Structural insights into the nuclear import of ovine gammaherpesvirus 2 ORF73 LANA homologue

Ovine gammaherpesviruses 2 (OvGHV2), a member of the Macavirus genus within the Orthoherpesviridae family, causes lymphoproliferative diseases in susceptible species, most notably sheep-associated malignant catarrhal fever. Research on OvGHV2 has been hindered by the absence of a permissive cell culture system, limiting investigations into viral replication, entry mechanisms and cell tropism. This challenge constrains progress towards understanding OvGHV2 pathogenesis and developing effective vaccines or therapeutics. We investigated the molecular mechanisms underlying OvGHV2 infection, focusing on the nuclear trafficking pathways of the latency-associated nuclear antigen (LANA), encoded by ORF73. In other gammaherpesviruses, LANA is known to mediate viral episome maintenance, chromatin tethering and latency through its nuclear localization.
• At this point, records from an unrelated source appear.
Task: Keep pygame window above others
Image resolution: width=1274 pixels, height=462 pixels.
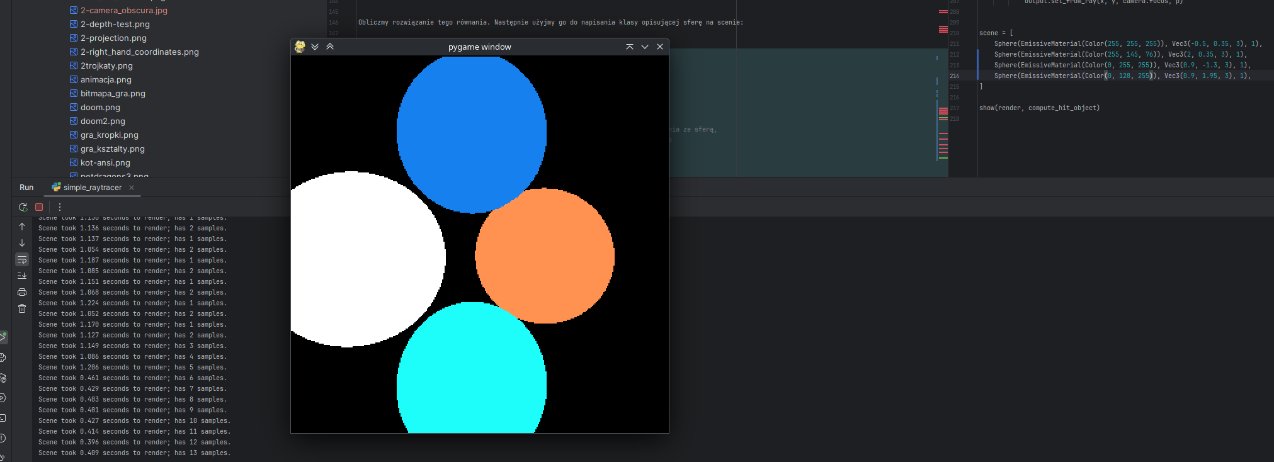Action: (x=330, y=47)
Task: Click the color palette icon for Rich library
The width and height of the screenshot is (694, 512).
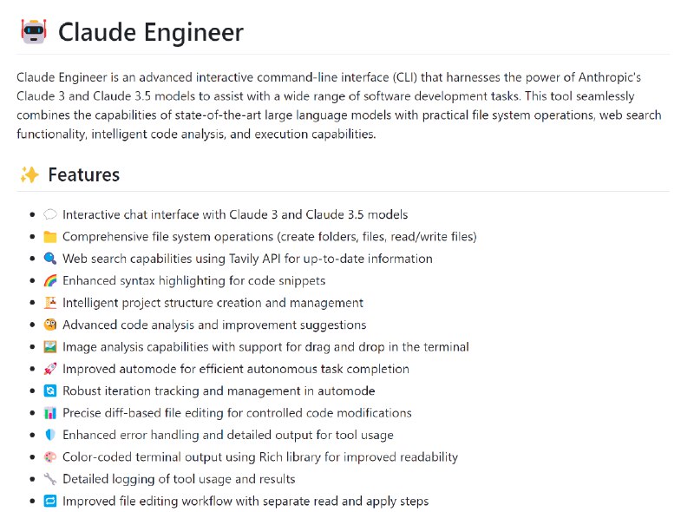Action: pyautogui.click(x=50, y=457)
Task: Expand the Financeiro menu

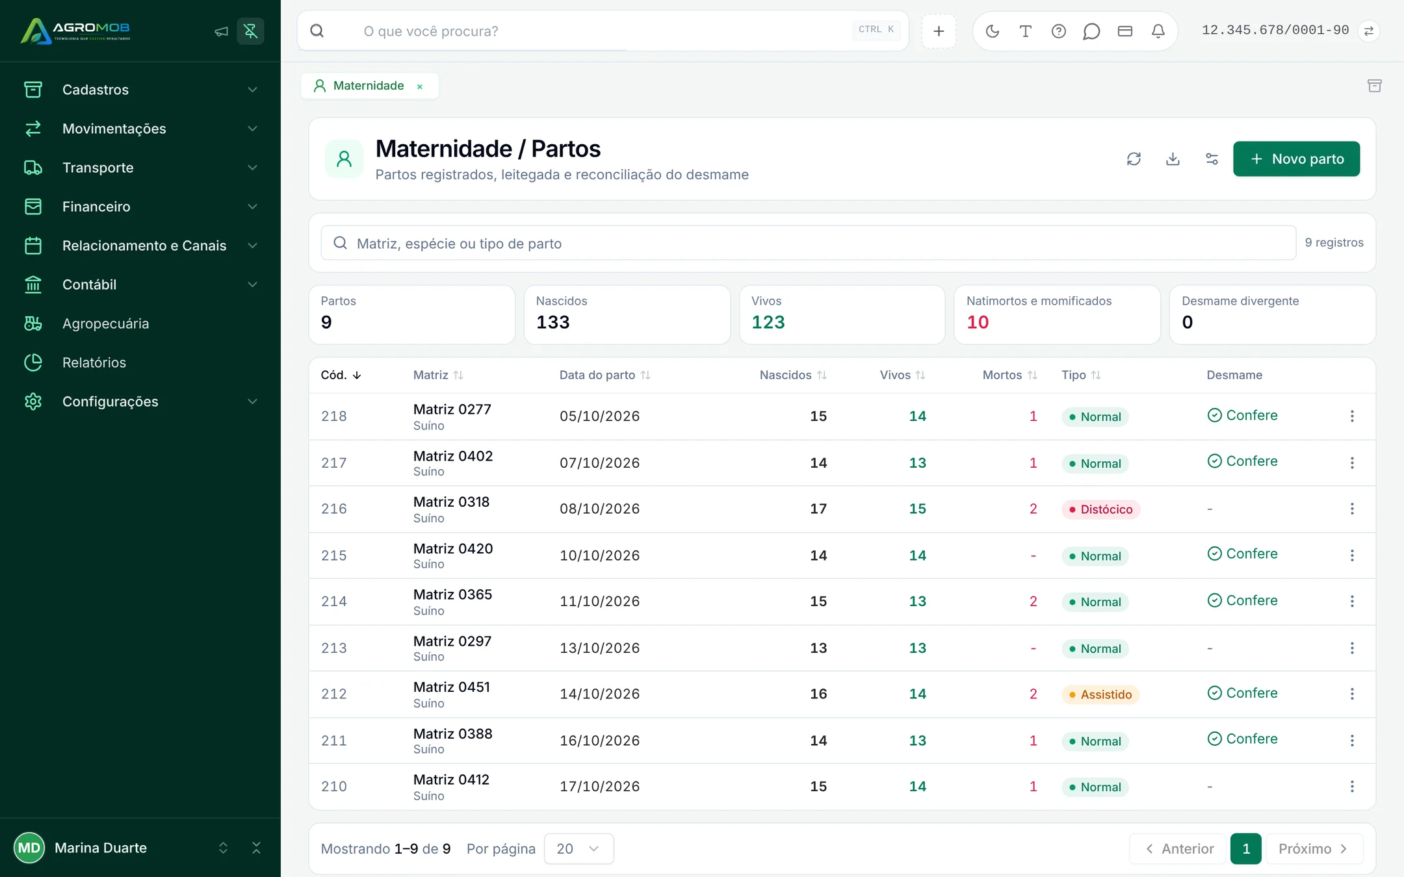Action: pyautogui.click(x=140, y=207)
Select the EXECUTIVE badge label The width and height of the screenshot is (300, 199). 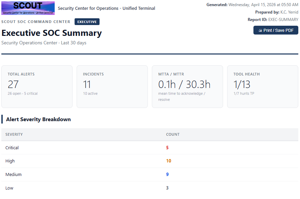point(87,22)

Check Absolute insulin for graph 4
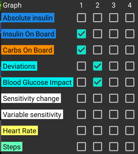coord(130,18)
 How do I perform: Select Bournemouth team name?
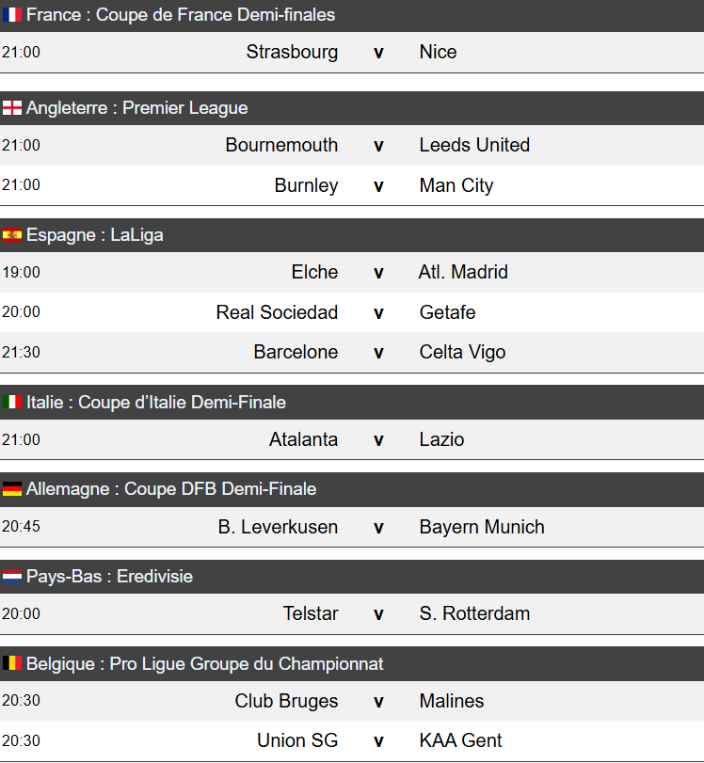[281, 146]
We identified and functionally characterized a novel bipartite nuclear localization signal (NLS) within the C-terminal region of OvGHV2 LANA and elucidated its interactions with host nuclear import receptors. Using high-resolution crystallography and quantitative binding assays, we mapped the key residues responsible for binding to importin alpha (IMPα) and demonstrated isoform-specific variations in binding affinity. Confocal microscopy revealed that the OvGHV2 LANA predominantly localizes to the nucleus through an IMPα/β1-dependent pathway, as mutation or inhibition of the NLS significantly reduced nuclear accumulation. Interestingly, partial nuclear localization under these conditions suggests an additional IMPα/β1-independent nuclear import mechanism. Collectively, our biochemical and structural analyses confirm that the identified NLS is essential for IMPα-mediated nuclear import of OvGHV2 LANA. These findings provide new insights into OvGHV2 host interactions and establish a molecular basis for developing targeted antiviral strategies against ovine gammaherpesvirus 2 infection.